With big-data analysis, it's now possible to know which half is which. Tivo Research and Analytics (TRA) correlates data on television viewing habits to third-party purchasing data to show advertisers which ads are driving more sales, whether it's consumer packaged goods, automobiles or even prescription drugs. TRA is even exploring correlations among television advertising and online advertising so it can help marketers allocate cross-channel campaign spending.

How does TRA do it? It's all in the data, and in TRA's case it's "naturally occurring" data, meaning it's not based on surveys, diaries or logs collected from a small sample of TV viewers. The company's Media TRAnalytics service, launched four and a half years ago, relies on data from cable company set-top boxes to compile actual -- not estimated -- data on what shows are being watched and which ads are being seen in roughly 4.4 million households. Nielsen, by contrast, uses TV viewing data from a panel of some 20,000 households to extrapolate what share of approximately 116 million households are tuning in to particular shows.

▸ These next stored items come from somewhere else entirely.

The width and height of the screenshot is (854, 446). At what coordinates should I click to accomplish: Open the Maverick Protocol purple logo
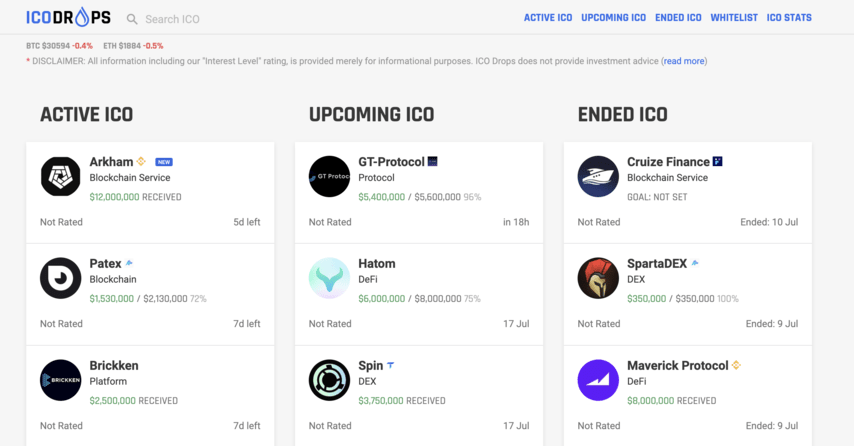point(598,380)
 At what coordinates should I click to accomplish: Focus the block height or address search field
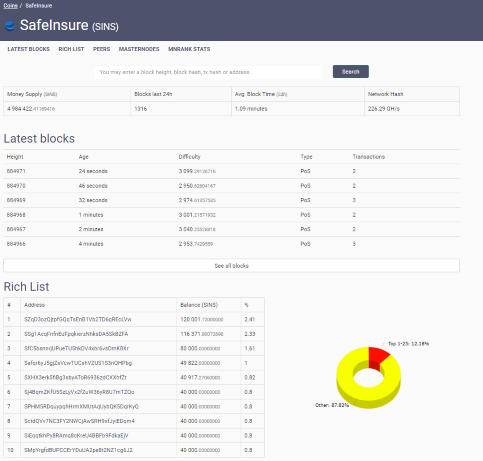[x=208, y=72]
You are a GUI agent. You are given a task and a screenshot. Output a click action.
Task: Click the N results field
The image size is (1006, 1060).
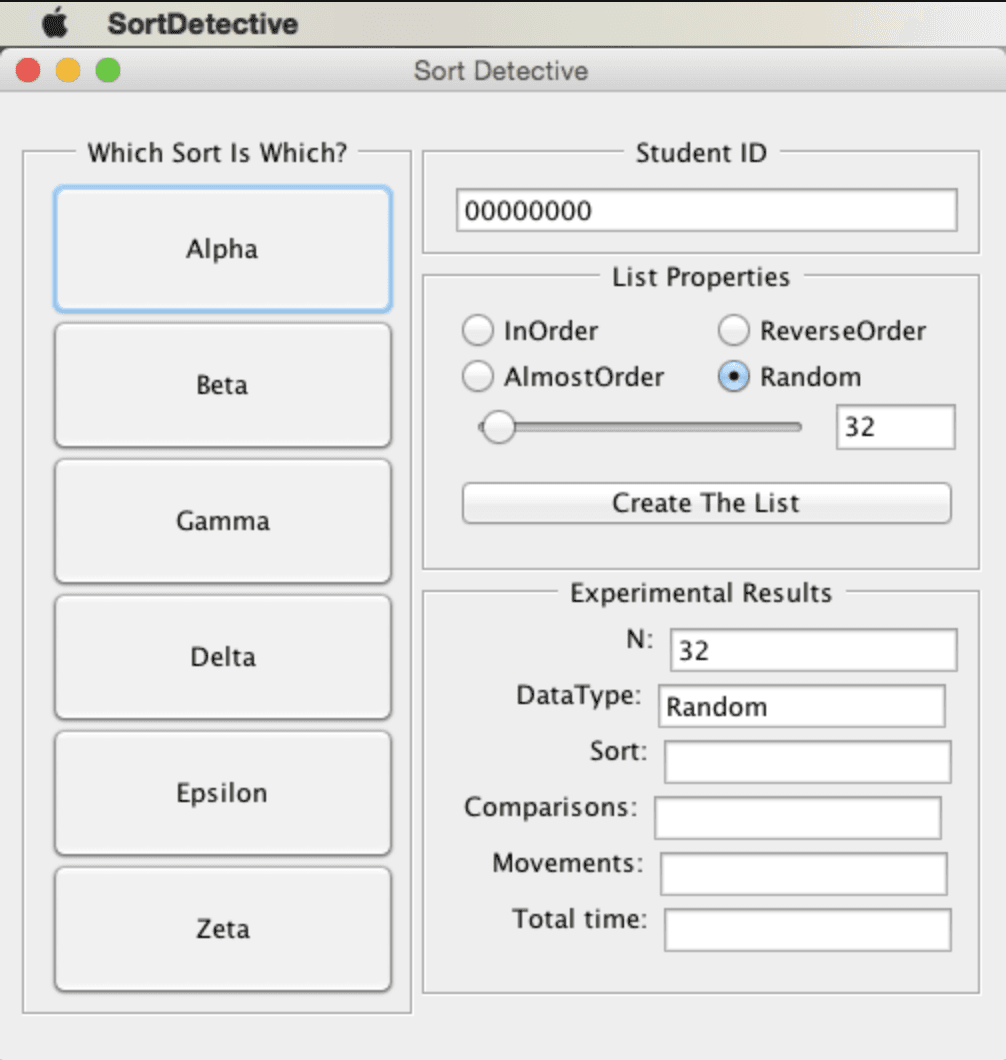point(813,650)
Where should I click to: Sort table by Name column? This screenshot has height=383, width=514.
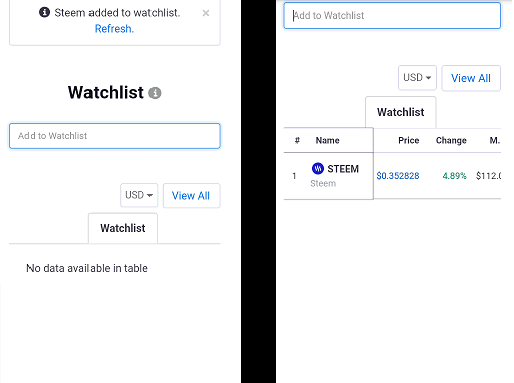(327, 140)
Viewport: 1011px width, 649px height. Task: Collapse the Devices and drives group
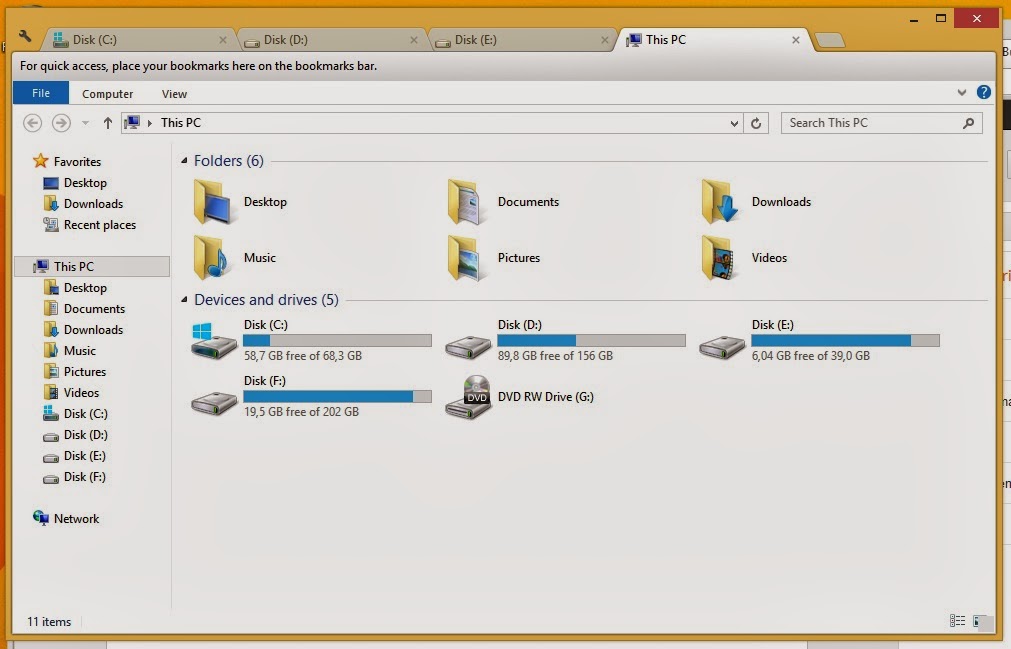tap(184, 300)
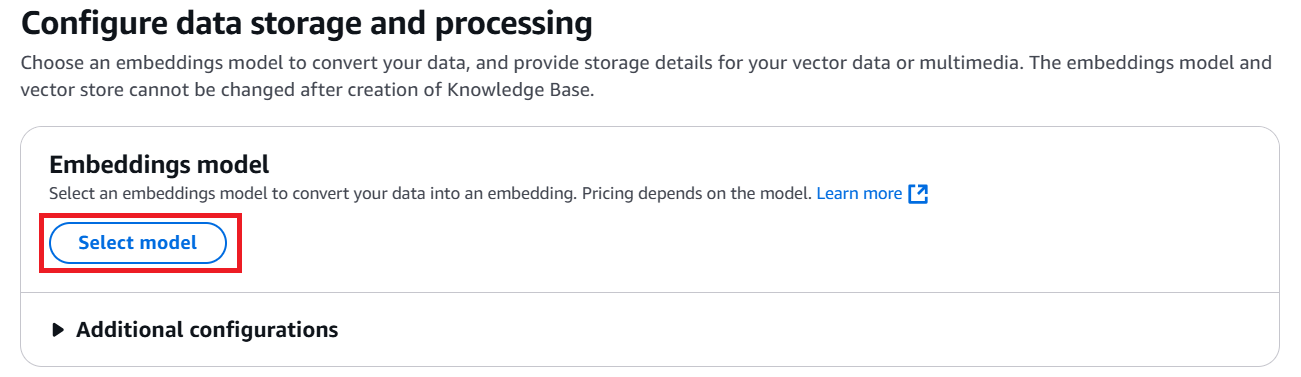Click the Select model button

[x=138, y=243]
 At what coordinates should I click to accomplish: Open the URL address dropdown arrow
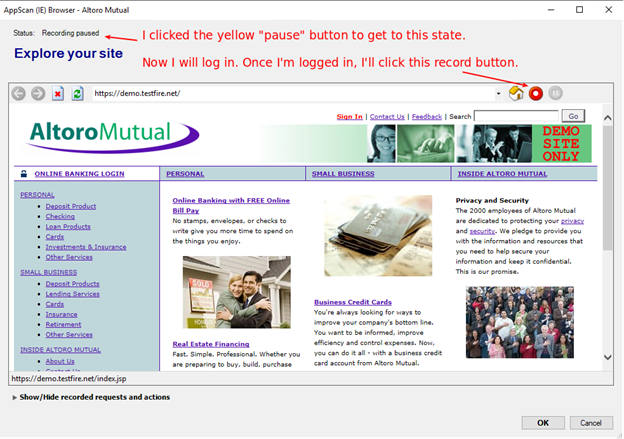click(498, 93)
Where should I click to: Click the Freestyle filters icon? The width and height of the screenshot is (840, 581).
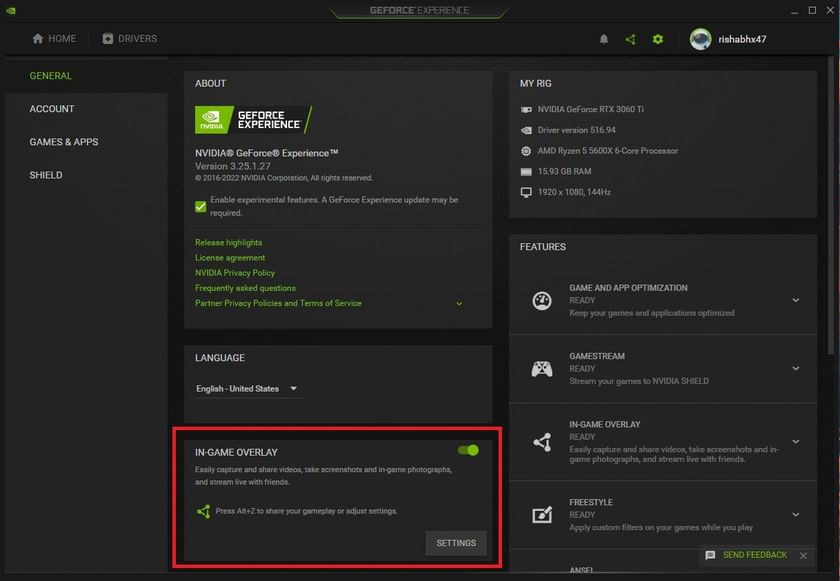point(541,515)
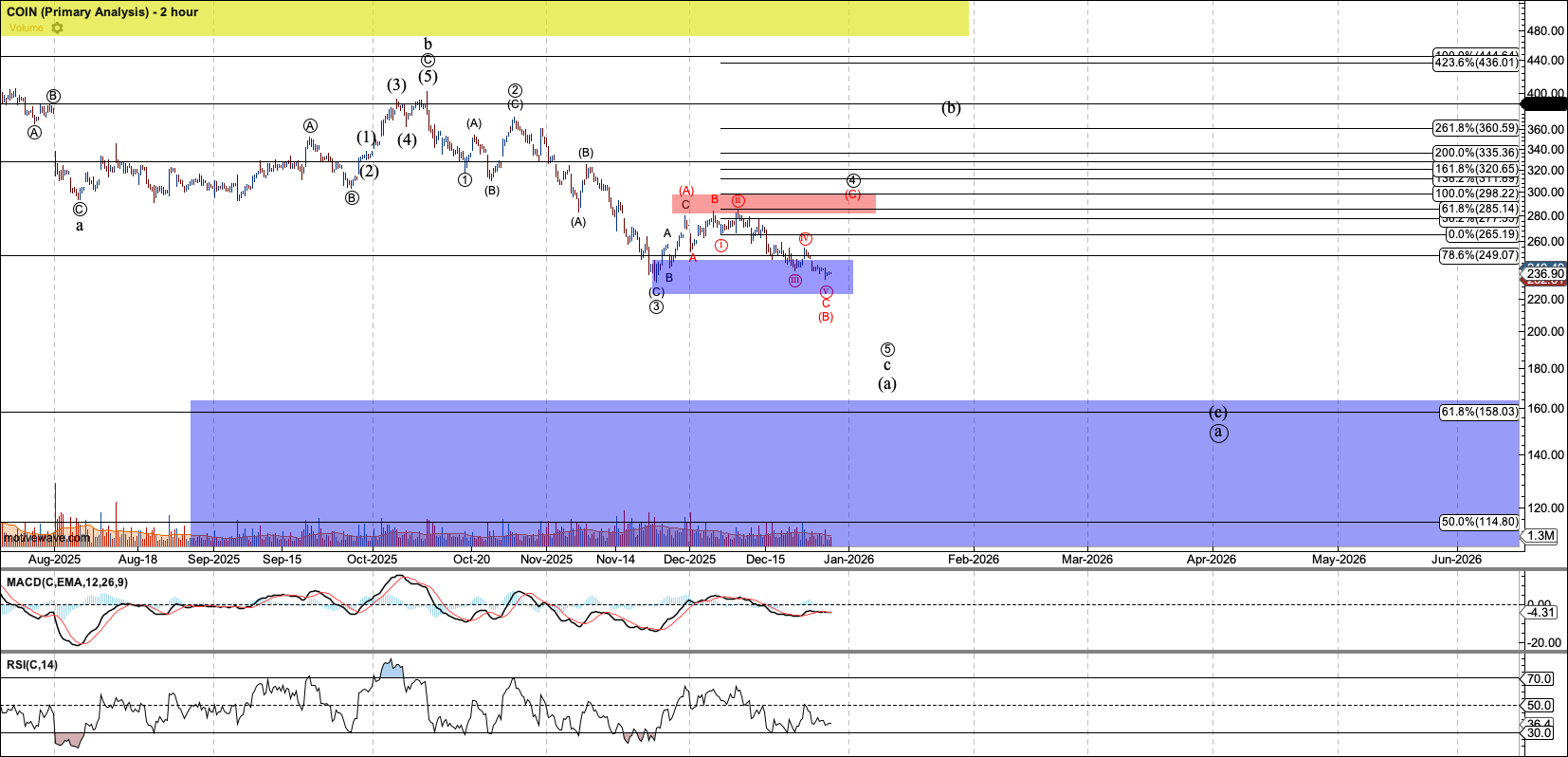Select the circled 4 wave label
Image resolution: width=1568 pixels, height=757 pixels.
(x=853, y=180)
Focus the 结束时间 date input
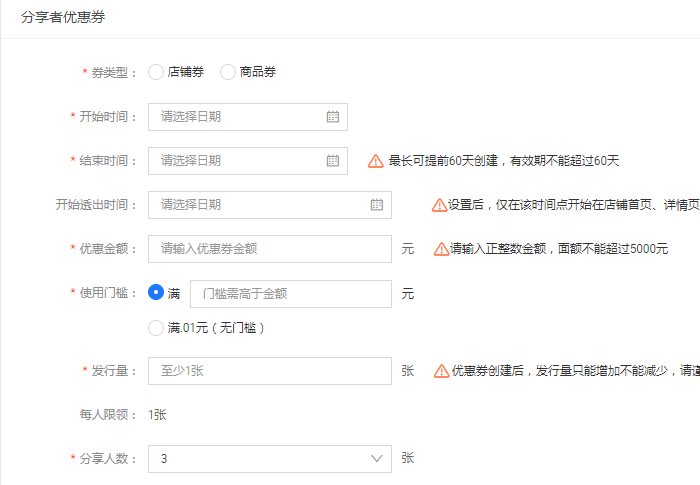Image resolution: width=700 pixels, height=485 pixels. pos(235,161)
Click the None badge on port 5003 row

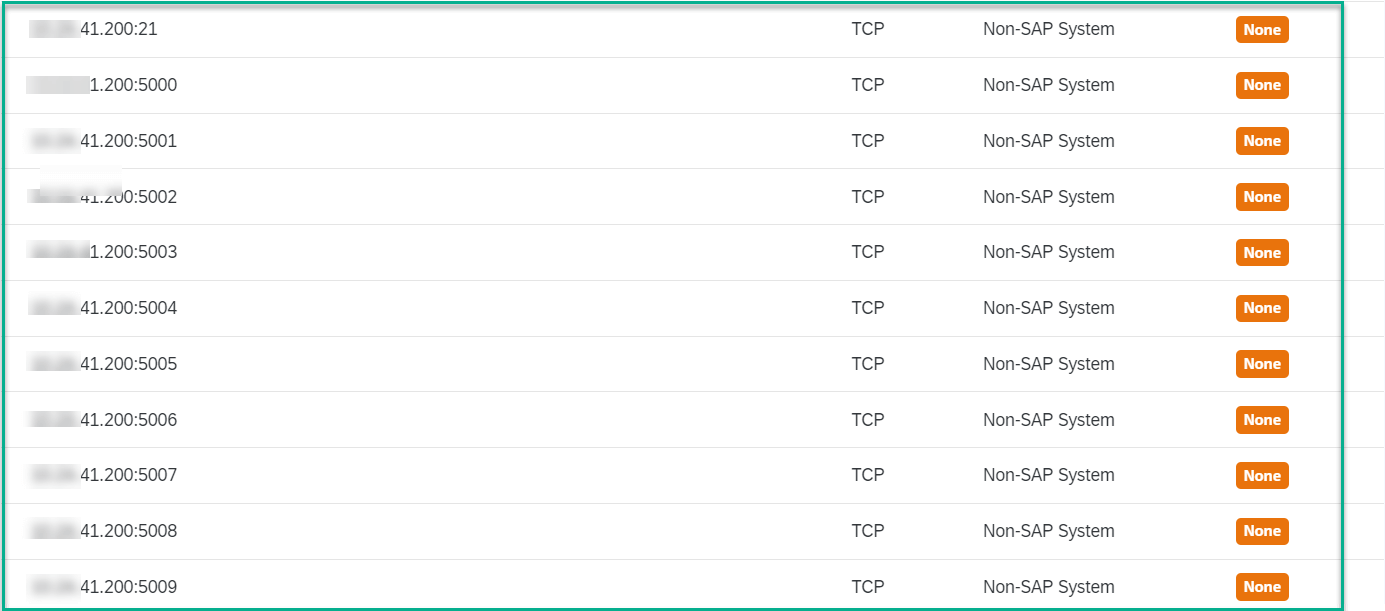[1261, 252]
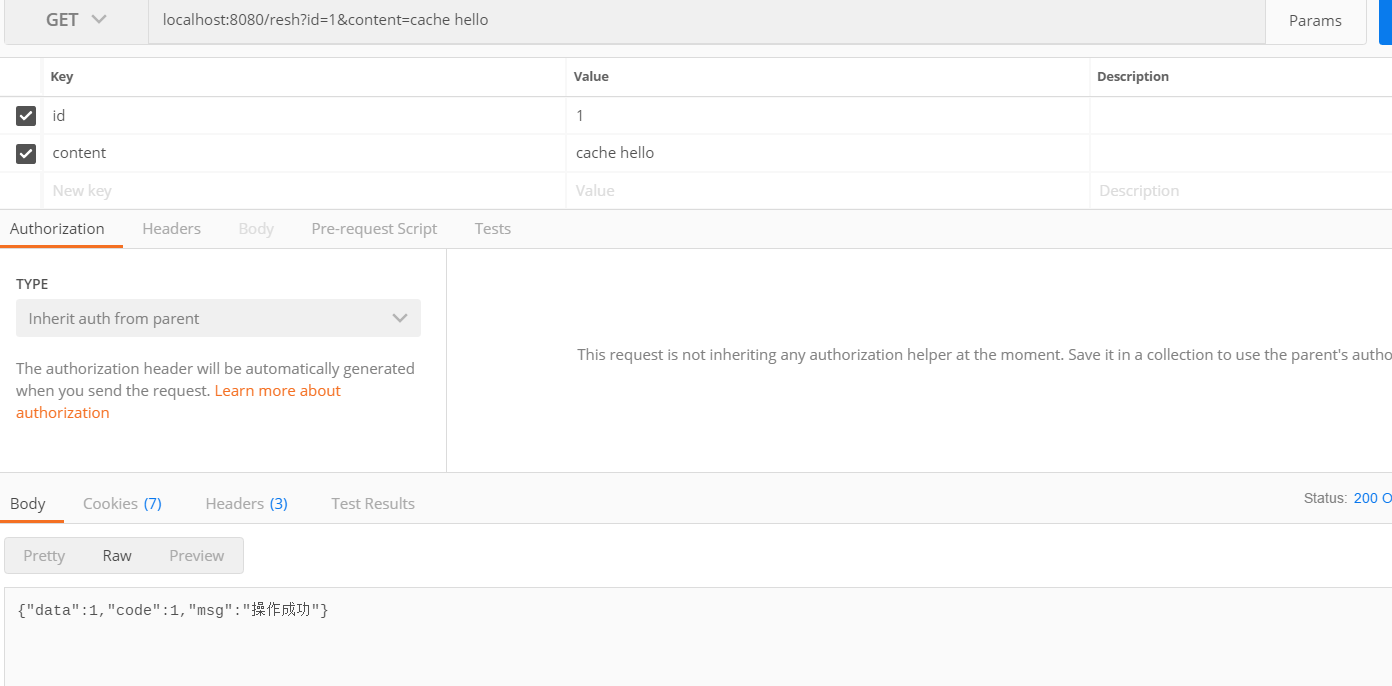Click the empty Description field in new row
This screenshot has height=686, width=1392.
(x=1240, y=190)
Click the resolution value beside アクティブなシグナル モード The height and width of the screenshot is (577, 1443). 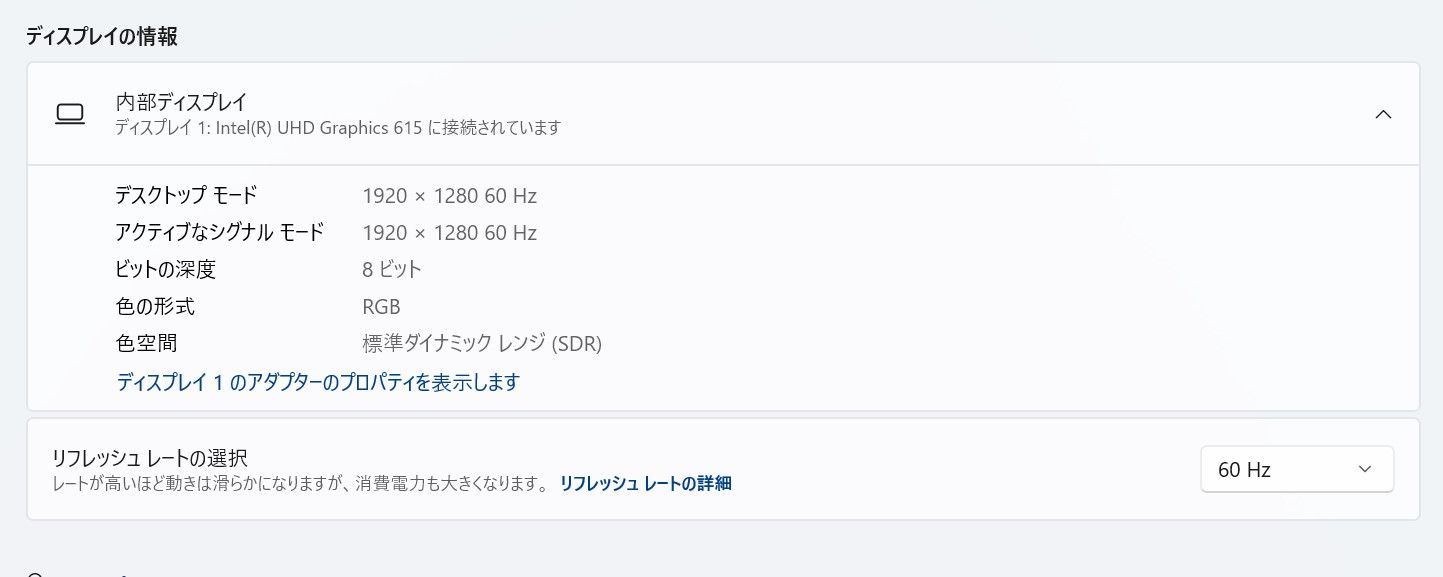pyautogui.click(x=449, y=233)
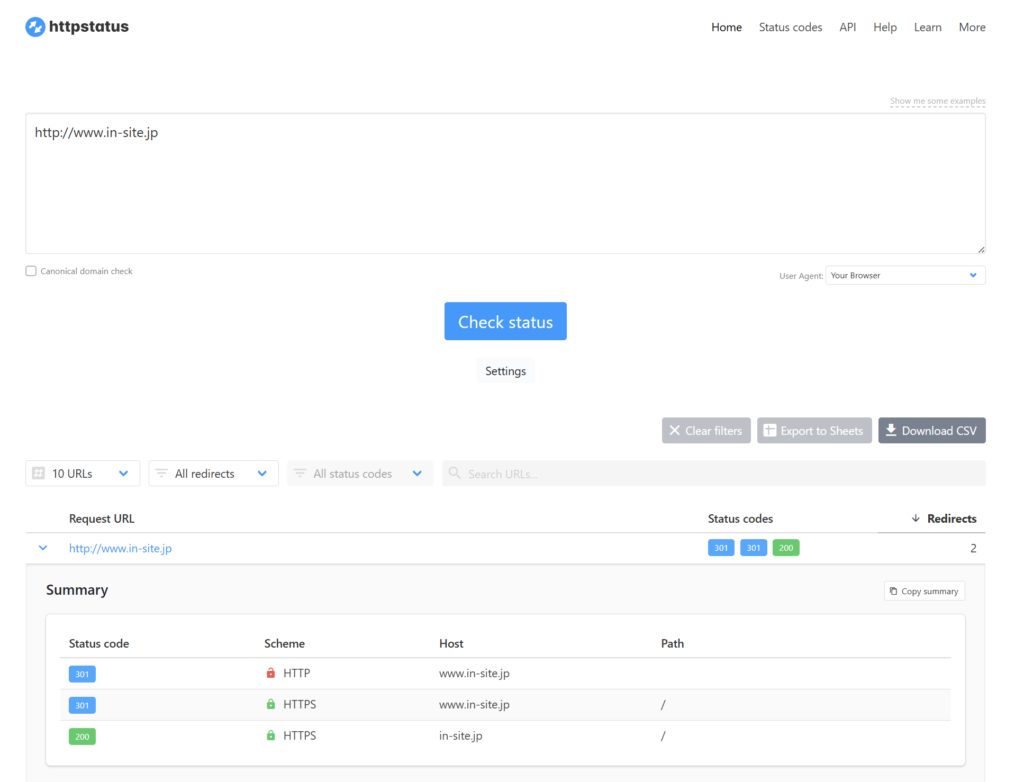Collapse the http://www.in-site.jp result row

43,548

[ Want more on surprising insights into household matters? Read Big Data Knows When Your Home Will Sell. ]

Nielsen and TRA are in fundamentally different businesses. Nielsen's ratings tell you how many households are tuning into mainstream broadcast and cable television shows. TRA goes after "the long tail" of smaller networks and programs and it licenses Nielsen data so it can combine and offer both sources to customers who are already subscribers to Nielsen ratings data. More to the point, TRA answers the fundamentally different question: Was my advertising effective in driving increased sales?

"Just knowing what people are watching on television doesn't answer that question," says Mark Lieberman, TRA's CEO. "To do that, we went out and licensed purchase data on what people are buying in places like supermarkets, what cars they're buying and what prescriptions they're filling."

The essence of Media TRAnalytics is correlating TV viewing data with these third-party data sets, and doing so in a way that doesn't raise privacy concerns.

In the case of supermarket purchasing, TRA partners with loyalty card data aggregators Dunnhumby and GFK. More than 80% of supermarket purchases are tied to loyalty card records, and using double-blind matching processes, TRA can correlate TV viewing with consumer packaged goods (CPG) purchases across 40 million households. TRA knows that set-top box "123" belongs to the same household that holds loyalty card "ABC," but no personally identifiable information is held in TRA servers or tied to that insight, according to Lieberman.

With this combination, TRA can tell advertisers which and how many households in which zip codes are heavy purchasers of, say, breakfast cereals, and which brands they're buying. Further, it can tell them which shows these buyers watch and whether ad campaigns run on these programs are stimulating higher sales.

Retailers and consumer package goods companies use these insights in any number of ways. If they're simply trying to increase sales, they can run ads on shows watched by loyal customers. If they're introducing new brands or trying to gain market share, they can run campaigns on shows watched by buyers of rival brands.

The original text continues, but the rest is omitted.